Multimodal Language Models Face Challenges in Reading Analog Clocks

Under the guidance of Javier Conde, an assistant professor at the Universidad Politécnica de Madrid, a team of researchers conducted a study of great significance. In analyzing these examples, we expose fundamental difficulties that Multimodal Large Language Models (MLLMs) face when understanding analog clocks. The new research, which appeared October 16 in IEEE Internet Computing,…

Tina Reynolds Avatar

By

Multimodal Language Models Face Challenges in Reading Analog Clocks

Under the guidance of Javier Conde, an assistant professor at the Universidad Politécnica de Madrid, a team of researchers conducted a study of great significance. In analyzing these examples, we expose fundamental difficulties that Multimodal Large Language Models (MLLMs) face when understanding analog clocks. The new research, which appeared October 16 in IEEE Internet Computing, finds that these sophisticated new models first had a hard time telling time right. This surprising discovery begs many questions about how well and swiftly they process the visual world.

Our research team tested four different MLLMs. Primarily they were concerned with which model had the best reading accuracy on a dataset of analog clocks that they generated. This unique dataset includes over 43,000 images of clocks set at various times. It importantly acted as their basis for measuring the models’ success. To assess the MLLMs, the researchers utilized a subset of images and observed their capabilities in interpreting the indicated times.

Duval very clearly spelled out the challenge of reading the digital clock. He noted, “It appears that reading the time is not as simple a task as it may seem, since the model must identify the clock hands, determine their orientations, and combine these observations to infer the correct time.” This quote highlights how complex a task that MLLMs are asked to do, often making their performance difficult to judge.

The case study’s results yielded one important finding. When a model fails with any aspect of image analysis, it sets off a domino effect that leads to failure elsewhere. Consequently, for a majority of cases, MLLMs misread the reported times on the logs. To solve the problem, Conde and his co-workers augmented their in-office training processes. They contributed 5,000 additional images from their own dataset. After re-training the models, they decided to test them again on novel images that were never seen before.

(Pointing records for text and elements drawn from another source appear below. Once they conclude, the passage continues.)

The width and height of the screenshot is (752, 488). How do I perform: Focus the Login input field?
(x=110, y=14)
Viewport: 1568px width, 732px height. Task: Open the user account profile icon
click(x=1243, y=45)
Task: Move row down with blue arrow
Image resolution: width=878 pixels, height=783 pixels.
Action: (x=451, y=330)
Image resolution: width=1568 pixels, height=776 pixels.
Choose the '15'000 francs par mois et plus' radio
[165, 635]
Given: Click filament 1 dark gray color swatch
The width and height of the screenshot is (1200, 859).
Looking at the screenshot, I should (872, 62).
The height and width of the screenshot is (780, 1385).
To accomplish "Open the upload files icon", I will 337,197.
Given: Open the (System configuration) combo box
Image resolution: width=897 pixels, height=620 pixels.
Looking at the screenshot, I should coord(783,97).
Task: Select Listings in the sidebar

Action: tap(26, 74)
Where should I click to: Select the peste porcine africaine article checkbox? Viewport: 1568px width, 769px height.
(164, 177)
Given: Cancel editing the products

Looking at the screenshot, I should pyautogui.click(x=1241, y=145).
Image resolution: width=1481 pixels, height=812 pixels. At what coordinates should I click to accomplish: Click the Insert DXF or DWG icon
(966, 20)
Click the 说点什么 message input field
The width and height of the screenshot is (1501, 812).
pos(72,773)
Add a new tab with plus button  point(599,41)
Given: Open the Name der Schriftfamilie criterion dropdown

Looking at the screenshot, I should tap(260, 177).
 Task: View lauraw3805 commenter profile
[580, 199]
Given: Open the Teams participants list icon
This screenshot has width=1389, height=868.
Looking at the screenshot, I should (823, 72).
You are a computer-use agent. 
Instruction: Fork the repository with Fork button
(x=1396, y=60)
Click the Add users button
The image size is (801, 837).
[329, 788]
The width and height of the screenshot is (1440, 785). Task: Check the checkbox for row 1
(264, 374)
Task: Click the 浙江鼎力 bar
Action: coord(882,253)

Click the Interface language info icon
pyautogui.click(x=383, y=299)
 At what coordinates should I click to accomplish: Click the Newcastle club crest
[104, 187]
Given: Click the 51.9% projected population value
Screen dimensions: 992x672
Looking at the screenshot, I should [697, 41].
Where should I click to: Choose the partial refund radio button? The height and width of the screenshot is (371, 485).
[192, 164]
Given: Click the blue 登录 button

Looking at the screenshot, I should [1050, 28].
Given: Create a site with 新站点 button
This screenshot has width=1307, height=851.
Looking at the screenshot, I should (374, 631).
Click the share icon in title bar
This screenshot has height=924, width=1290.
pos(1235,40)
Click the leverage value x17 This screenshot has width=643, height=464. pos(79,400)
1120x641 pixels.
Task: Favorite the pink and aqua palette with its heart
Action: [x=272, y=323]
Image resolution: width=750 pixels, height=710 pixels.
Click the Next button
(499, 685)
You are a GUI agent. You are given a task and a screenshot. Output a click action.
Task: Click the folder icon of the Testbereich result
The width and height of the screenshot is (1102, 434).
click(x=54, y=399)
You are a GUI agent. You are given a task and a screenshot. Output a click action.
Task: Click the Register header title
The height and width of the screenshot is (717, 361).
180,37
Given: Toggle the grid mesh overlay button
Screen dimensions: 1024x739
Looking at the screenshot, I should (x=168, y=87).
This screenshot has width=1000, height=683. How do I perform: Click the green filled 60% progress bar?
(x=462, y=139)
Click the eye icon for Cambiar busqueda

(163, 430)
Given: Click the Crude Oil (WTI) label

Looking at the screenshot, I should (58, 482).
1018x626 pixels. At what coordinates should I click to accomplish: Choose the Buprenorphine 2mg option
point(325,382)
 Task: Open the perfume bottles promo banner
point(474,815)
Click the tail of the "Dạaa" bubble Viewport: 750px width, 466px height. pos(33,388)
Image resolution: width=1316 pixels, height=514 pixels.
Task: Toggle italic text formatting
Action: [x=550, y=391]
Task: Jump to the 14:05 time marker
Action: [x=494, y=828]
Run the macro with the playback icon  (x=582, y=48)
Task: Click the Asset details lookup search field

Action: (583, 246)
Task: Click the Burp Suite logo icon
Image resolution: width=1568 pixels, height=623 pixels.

Despite the improvements made, Conde emphasized that “these results demonstrate that we cannot take model performance for granted.” The study found that deep learning models have a hard time with changes in input image, despite being heavily trained. These challenges can limit their effectiveness. The researchers found that humans can instantly read the distinctions between different clock types and angles. In MLLMs, this is a common pitfall.

The research portrays a fascinating link to world of art. It alludes to Salvador Dalí’s surrealist masterpiece, The Persistence of Memory, which features melting clocks that evoke a sense of anxiety about time. Here’s an artistic visualization of the challenges that MLLMs need to overcome with time recognition. It demonstrates the ways in which differences in clock imagery can make them contradictory and misleading. Conde noted that “while such variations pose little difficulty for humans, models often fail at this task.”